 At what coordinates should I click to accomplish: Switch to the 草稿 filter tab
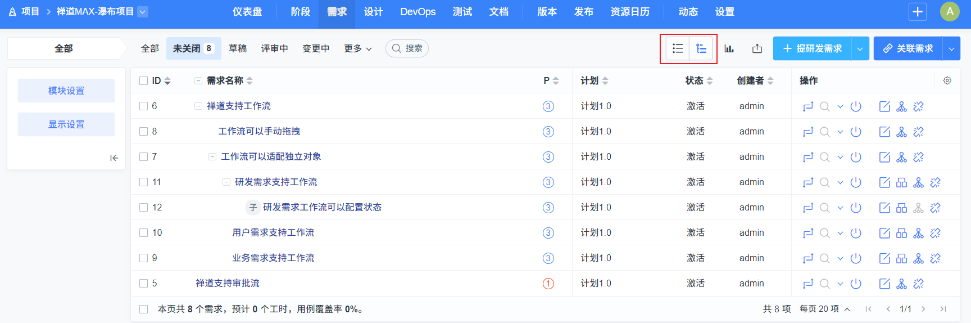pyautogui.click(x=238, y=48)
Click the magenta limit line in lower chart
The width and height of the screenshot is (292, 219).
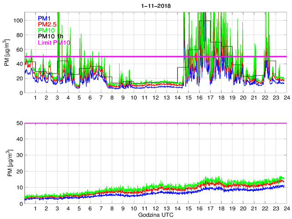155,123
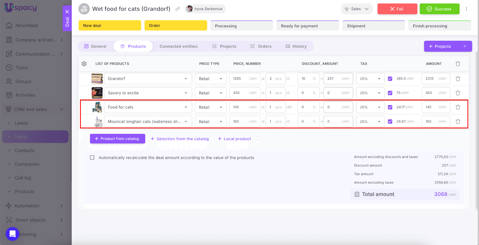Delete the Mooncat longhair cats row
Viewport: 479px width, 245px height.
458,122
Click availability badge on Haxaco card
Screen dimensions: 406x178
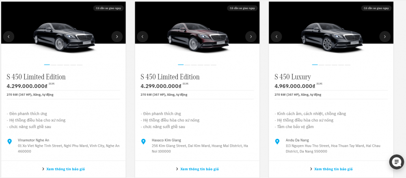tap(242, 8)
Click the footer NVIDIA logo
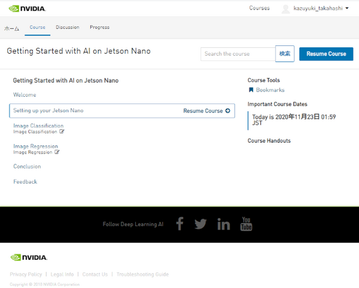Image resolution: width=359 pixels, height=288 pixels. [x=29, y=258]
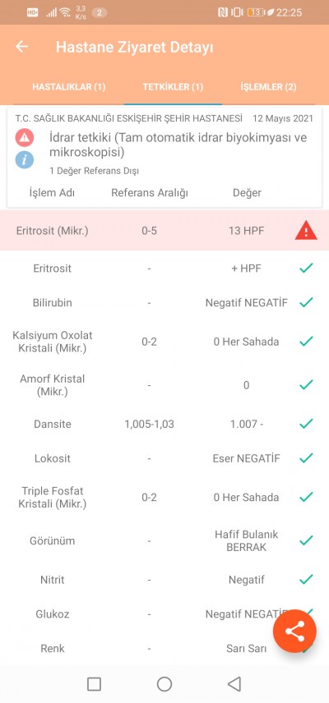Tap the Triple Fosfat Kristali row
This screenshot has height=703, width=329.
(165, 497)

##############################

▶ _REQUIRED WORK_
The copy should begin at the line containing "Screen dimensions: 406x178" and end at the last line of the data above; please restate those lines word for word without the pictures.

▶ _ANSWER BELOW_
Screen dimensions: 406x178
tap(242, 8)
Click the footer NVIDIA logo
Image resolution: width=359 pixels, height=288 pixels. [x=29, y=258]
Tap the Triple Fosfat Kristali row
This screenshot has height=703, width=329.
(165, 497)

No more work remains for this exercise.